ScSAM: Debiasing Morphology and Distributional Variability in Subcellular Semantic Segmentation

TL;DR

ScSAM is a novel approach that combines pre-trained SAM with MAE-guided priors to improve subcellular segmentation by addressing morphological variability and data imbalance.

Contribution

It introduces a feature fusion module and a class prompt encoder to enhance feature robustness and specificity in subcellular segmentation tasks.

Findings

Outperforms existing methods on various datasets.

Effectively handles morphological and distributional variability.

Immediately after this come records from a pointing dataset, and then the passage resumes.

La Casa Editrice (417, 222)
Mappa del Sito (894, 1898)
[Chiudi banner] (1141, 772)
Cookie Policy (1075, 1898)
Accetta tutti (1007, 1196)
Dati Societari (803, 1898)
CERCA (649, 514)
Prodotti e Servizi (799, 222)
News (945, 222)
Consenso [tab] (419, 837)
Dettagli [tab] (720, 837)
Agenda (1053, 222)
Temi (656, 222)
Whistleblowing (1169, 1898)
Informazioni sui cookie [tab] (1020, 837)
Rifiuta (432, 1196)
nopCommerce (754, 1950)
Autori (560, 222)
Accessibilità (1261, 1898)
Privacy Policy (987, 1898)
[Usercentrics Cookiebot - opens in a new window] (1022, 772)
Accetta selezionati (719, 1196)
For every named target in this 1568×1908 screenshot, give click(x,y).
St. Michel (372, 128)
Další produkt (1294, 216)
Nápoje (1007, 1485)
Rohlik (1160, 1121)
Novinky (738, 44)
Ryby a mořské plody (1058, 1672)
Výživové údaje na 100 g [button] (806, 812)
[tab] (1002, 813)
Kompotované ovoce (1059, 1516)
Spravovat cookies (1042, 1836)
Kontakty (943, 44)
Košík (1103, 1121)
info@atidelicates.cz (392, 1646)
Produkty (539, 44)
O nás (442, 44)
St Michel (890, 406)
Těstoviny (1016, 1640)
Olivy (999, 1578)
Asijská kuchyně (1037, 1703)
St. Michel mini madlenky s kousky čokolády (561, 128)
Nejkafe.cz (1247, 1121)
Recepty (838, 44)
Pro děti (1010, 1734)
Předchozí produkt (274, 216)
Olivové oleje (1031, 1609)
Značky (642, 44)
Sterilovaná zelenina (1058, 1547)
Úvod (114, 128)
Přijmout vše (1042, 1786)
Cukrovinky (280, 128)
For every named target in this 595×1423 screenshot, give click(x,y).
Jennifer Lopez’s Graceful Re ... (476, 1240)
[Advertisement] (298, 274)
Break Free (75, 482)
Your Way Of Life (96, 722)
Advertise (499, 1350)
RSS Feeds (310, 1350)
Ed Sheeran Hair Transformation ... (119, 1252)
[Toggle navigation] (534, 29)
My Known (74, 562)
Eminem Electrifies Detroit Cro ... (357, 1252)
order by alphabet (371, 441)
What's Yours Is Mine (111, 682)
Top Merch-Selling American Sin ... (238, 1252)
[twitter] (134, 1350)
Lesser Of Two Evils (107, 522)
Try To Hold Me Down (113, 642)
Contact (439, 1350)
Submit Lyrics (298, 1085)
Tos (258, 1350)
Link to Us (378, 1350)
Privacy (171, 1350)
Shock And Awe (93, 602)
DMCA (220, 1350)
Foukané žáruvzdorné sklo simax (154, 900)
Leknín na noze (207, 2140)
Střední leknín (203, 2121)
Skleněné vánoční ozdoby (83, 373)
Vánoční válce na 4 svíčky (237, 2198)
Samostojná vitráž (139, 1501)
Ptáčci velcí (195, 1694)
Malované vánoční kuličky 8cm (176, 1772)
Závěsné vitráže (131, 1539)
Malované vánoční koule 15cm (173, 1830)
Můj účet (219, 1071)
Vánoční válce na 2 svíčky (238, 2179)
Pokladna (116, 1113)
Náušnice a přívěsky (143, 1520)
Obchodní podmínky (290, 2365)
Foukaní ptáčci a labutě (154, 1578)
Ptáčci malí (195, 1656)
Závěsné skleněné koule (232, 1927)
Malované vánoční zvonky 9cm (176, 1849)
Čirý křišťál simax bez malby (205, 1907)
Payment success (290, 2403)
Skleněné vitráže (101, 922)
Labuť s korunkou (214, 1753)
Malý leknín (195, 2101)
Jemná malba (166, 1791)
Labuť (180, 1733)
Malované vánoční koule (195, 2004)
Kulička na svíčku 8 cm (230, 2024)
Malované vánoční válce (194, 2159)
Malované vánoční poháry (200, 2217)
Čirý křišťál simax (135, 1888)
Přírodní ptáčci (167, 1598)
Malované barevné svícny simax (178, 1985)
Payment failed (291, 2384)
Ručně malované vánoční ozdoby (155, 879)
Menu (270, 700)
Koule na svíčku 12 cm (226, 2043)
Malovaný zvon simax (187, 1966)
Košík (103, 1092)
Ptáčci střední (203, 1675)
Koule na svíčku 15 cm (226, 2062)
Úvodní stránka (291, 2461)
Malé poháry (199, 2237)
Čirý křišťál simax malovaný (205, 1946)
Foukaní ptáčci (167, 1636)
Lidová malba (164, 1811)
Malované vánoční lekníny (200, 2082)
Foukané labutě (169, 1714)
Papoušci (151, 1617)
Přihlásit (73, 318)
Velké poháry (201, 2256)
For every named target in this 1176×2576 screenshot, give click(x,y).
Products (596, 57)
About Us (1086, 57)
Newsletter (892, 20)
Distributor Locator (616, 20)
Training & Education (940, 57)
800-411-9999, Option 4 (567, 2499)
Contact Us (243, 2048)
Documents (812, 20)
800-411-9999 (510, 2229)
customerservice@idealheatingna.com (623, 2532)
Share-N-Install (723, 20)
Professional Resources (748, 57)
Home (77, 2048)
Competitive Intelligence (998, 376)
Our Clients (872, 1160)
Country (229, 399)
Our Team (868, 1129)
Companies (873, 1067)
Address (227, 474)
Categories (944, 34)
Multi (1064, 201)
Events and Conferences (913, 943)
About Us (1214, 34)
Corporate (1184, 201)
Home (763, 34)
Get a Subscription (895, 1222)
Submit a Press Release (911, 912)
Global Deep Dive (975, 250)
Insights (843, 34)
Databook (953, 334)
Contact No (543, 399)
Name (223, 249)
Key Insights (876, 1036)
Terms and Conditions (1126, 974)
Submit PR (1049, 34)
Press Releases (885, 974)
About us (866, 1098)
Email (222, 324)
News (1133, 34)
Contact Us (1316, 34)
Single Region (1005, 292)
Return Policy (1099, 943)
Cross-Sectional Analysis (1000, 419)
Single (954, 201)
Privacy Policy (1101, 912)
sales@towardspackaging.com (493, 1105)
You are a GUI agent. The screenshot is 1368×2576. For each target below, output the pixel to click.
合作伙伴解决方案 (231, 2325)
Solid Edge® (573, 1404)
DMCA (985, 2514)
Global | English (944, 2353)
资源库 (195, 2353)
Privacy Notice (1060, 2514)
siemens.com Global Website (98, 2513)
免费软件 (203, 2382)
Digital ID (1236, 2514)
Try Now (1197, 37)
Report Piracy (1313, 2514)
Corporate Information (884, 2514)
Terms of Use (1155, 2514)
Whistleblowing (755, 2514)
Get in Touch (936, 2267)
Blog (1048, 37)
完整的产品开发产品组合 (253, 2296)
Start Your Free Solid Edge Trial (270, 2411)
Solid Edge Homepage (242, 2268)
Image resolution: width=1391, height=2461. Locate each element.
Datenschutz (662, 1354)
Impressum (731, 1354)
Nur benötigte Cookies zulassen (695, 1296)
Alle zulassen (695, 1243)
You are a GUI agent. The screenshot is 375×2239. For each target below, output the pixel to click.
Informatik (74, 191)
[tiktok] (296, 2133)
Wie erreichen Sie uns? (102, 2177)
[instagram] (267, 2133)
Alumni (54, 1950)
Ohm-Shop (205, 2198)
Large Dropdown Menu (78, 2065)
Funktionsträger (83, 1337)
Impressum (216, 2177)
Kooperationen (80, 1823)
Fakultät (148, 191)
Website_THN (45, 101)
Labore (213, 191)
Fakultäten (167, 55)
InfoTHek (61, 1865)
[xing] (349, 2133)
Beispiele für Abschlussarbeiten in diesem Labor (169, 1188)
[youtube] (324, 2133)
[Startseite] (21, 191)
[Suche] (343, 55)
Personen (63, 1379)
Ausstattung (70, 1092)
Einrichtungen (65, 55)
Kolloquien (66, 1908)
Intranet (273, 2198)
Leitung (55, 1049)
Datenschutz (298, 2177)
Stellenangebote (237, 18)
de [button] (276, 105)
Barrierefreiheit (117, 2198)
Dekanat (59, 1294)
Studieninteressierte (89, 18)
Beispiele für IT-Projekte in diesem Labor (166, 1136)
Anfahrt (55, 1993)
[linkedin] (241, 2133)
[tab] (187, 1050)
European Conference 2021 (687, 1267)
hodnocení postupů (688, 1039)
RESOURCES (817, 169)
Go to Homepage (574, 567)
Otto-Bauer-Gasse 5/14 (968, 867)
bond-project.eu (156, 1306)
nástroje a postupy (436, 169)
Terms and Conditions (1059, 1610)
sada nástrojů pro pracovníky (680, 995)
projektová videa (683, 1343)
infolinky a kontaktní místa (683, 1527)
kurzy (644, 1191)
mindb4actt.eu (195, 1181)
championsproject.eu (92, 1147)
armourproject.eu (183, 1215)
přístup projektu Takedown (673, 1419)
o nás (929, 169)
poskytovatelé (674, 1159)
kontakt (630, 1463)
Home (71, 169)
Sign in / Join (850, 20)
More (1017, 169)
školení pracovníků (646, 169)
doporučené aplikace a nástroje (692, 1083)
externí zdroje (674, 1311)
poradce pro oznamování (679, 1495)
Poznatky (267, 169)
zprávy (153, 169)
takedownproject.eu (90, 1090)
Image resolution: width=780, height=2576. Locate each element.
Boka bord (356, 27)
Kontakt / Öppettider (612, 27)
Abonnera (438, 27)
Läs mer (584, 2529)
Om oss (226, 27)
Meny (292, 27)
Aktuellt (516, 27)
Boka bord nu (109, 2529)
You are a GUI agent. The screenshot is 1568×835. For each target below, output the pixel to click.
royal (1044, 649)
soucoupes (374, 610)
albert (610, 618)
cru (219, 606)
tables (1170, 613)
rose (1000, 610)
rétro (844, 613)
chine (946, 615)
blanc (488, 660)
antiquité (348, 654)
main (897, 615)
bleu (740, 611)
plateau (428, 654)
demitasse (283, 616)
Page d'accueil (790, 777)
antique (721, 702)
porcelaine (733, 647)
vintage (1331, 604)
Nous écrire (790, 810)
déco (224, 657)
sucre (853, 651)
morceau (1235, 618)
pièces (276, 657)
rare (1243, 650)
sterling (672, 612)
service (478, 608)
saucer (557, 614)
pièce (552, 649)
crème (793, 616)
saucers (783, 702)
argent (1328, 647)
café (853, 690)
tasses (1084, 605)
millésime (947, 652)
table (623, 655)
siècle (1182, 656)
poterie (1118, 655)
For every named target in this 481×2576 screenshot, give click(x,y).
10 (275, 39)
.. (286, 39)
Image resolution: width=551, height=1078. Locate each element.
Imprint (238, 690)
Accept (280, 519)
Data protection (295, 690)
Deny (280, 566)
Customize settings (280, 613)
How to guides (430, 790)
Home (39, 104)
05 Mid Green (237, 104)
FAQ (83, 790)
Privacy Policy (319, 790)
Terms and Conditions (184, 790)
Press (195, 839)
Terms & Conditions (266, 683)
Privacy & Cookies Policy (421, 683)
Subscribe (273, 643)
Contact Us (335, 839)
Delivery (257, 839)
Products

Reduces bias caused by data imbalance.

Abstract

The significant morphological and distributional variability among subcellular components poses a long-standing challenge for learning-based organelle segmentation models, significantly increasing the risk of biased feature learning. Existing methods often rely on single mapping relationships, overlooking feature diversity and thereby inducing biased training. Although the Segment Anything Model (SAM) provides rich feature representations, its application to subcellular scenarios is hindered by two key challenges: (1) The variability in subcellular morphology and distribution creates gaps in the label space, leading the model to learn spurious or biased features. (2) SAM focuses on global contextual understanding and often ignores fine-grained spatial details, making it challenging to capture subtle structural alterations and cope with skewed data distributions. To address these challenges, we introduce ScSAM, a method that enhances feature robustness by fusing pre-trained SAM with Masked Autoencoder (MAE)-guided cellular prior knowledge to alleviate training bias from data imbalance. Specifically, we design a feature alignment and fusion module to align pre-trained embeddings to the same feature space and efficiently combine different representations. Moreover, we present a cosine similarity matrix-based class prompt encoder to activate class-specific features to recognize subcellular categories. Extensive experiments on diverse subcellular image datasets demonstrate that ScSAM outperforms state-of-the-art methods.